= Request =
Show each line of the data below that contains the word "indicator", treating uppercase and lowercase as different.

--- start ---

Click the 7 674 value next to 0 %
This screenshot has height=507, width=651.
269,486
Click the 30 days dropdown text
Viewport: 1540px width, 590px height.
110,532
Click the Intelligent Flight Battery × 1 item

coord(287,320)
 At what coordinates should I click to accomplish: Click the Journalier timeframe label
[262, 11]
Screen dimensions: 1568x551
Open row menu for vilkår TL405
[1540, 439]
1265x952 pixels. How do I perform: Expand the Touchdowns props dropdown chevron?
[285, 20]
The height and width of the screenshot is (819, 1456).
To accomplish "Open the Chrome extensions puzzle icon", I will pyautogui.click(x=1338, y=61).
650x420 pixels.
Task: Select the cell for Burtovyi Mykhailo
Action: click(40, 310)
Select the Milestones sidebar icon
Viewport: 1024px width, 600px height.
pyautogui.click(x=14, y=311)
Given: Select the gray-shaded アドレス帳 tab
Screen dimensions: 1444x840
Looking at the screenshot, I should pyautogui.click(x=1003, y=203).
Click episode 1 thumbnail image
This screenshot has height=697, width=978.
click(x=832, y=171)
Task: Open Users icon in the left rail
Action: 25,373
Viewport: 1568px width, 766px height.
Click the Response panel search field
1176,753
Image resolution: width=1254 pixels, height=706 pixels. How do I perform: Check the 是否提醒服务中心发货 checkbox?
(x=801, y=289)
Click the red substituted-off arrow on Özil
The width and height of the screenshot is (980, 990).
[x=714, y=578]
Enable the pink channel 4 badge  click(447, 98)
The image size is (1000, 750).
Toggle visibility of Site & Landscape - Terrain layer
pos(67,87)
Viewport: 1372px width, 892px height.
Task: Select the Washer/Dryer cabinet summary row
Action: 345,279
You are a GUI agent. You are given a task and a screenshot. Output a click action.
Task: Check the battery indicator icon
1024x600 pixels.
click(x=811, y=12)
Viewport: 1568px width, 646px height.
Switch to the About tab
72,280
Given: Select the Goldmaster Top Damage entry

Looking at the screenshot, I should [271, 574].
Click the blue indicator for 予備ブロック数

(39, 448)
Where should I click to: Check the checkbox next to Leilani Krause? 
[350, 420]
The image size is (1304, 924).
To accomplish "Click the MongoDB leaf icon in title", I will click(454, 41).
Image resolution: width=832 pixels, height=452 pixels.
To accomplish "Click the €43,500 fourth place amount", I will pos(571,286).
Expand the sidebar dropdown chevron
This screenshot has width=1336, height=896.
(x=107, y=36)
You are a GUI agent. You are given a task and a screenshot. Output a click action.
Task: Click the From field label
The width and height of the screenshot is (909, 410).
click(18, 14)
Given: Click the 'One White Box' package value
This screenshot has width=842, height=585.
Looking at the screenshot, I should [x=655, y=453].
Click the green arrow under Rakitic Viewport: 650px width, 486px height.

--- end ---

= Solution for this task =
Task: Check the battery indicator icon
Click the blue indicator for 予備ブロック数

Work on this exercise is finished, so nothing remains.